The Initial Guess attribute is hidden by default. To make it visible in Decision nodes:

  • Select Attributes... from the Object menu.
  • Check the Initial Guess box.

The attribute will now be visible in the Object windows of all Decision variables.

The polynomial curve in this model is designed to have several critical points.

2-16.png
 Decision X := 0 (or any value at all)
 Initial Guess of X := [-4, 2, 0, 2, 4]
 Objective Polynomial :=     
      1 + X/6-X^2/2 + X^4/24 - X^6/720 + X^8/40320 - X^10/3628800
 Variable Opt := DefineOptimization(
      Decision: X,
      Maximize: Polynomial)
 Variable X_solution := OptSolution(Opt, X)
 Objective Max_Objective := OptObjective(Opt)

The array of initial guesses will cause Analytica to abstract over the index and perform multiple optimizations.

2-17.png

We see that the result depends on the initial guess for this non-convex NLP.

If the array of guesses were entered as a definition for the decision variable instead of as an initial guess attribute, Analytica would interpret it as a parametric index and apply only one initial guess. (See subsection above.) Therefore, it is necessary to use the Initial Guess parameter if you want to perform multiple optimizations using an array of guesses.

Note
Finding multiple different local extrema in this fashion can be a useful way to locate multiple solutions of interest.
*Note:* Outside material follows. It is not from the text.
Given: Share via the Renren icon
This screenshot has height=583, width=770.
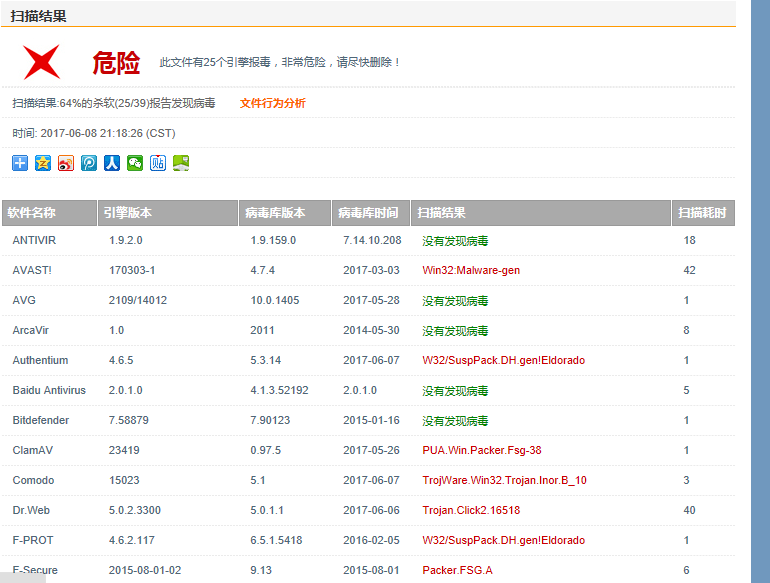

One often needs to combine unmodeled factors with insight and results obtained from a model, so these other solutions may turn out to be more interesting for reasons that you have not modeled.
Note
When your interest is in finding just the global optima, there are additional methods for dealing with the problem of local optima. The Multistart and topological search options can be utilized with gradient-based methods (see Coping with Local Optima). The “Evolutionary” and “OptQuest” engines use population-based search methods that are more robust to local optima.

Summary of Optimum Can example

This Optimum Can example demonstrates how to formulate and analyze an optimization problem. It includes input Decision variables, a Constraint, an Objective, intermediate Variables and the central DefineOptimization function.

The DefineOptimization function recognizes the non-linear characteristics of the Optimum Can model and classifies it as an NLP. The function evaluates as a special object containing details about the optimization.

The Domain attributes in Decisions allow setup of variable type and bounds.

Structured Optimization is compatible with a decision variable defined as a parametrically varying sequence.

If the Initial Guess attribute is kept hidden or left blank, Analytica will use the defined value of the decision variable as an initial guess. Users can override this value or enter an array of initial guesses by using the Initial Guess attribute in Decision nodes. This attribute is hidden by default but can be made visible when necessary.